Professor Yeung has established an international reputation
in two fields: as an academic pioneer in helping to establish the intellectual
coherence and value of regulation studies (or ‘regulatory governance’ studies)
as a field of scholarly inquiry (with a recent interest in regulation within
healthcare contexts) and as a leading scholar concerned with critically
examining the governance of, and governance through, new and emerging
technologies.
She has acted as advisor to various government bodies and
policy-makers, including the Department of Health, The Health Service Research
Network, the National Audit Office, Department of Community and Local
Government, The Bar Standards Board, and the Australian competition regulator
(the Australian Competition & Consumer Commission) and has contributed to
several governmental reform projects in the area of regulatory
enforcement. She is admitted to practice
as a Barrister and Solicitor of the Supreme Court of Victoria (Australia),
having completed a brief stint in professional legal practice.

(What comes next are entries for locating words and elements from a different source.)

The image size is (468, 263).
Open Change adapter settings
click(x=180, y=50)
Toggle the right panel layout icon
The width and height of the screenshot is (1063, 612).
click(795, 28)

Research interests and PhD supervision
Professor Yeung’s research interests lie in two broadly
defined fields of governance: understanding regulatory governance regimes, and
the regulation and governance of, and governance through, new and emerging
technologies. For her, not only is regulation an important mechanism of
social control and form of governance, but also a dynamic and contested site of
human interaction. Her interest in new and emerging technologies focuses on
interrogating the multiple (yet often opaque) ways in which ‘design’ can be
employed as an instrument of government, with the aim of intentionally
influencing the behaviour of others, while recognising that new technologies
generate novel risks which may themselves call for regulation.
Her work is distinctive in its interdisciplinary
orientation, drawing on a range of social-scientific disciplines (including
politics, economics and sociology) whilst giving prominence to law and
underlying constitutional principles.
Karen’s first book, Securing Compliance (Hart Publishing,
Oxford 2004) critically examines the use of bargaining and punishment as
regulatory compliance techniques, seeking to flesh out whether there are any
principled limits to their legitimate use. Building on her experience of
teaching Regulation at Oxford University, she later co-authored (with Bronwen
Morgan) An Introduction to Law and Regulation (Law in Context Series, Cambridge
University Press, 2007). It sets out to provide a conceptual map to those who
are new to the field of regulation as well as a helpful resource for
established scholars, drawing from a range of perspectives in law and the
social sciences. She is currently completing the Oxford Handbook on the Law and
Regulation of Technology, which she is editing with Roger Brownsword and Eloise
Scotford. The work seeks to explore the implications for law and regulation of new
technologies, provoking reflection on law’s nature, role and the challenges it
faces in light of technological development (including the use of technology in
regulation) and to explore the implications for regulation and governance of
technological development.
A central theme animating her work focuses on the
implications of design-based regulatory techniques for accountability and
legitimacy, including the way in which they implicate (or fail to implicate)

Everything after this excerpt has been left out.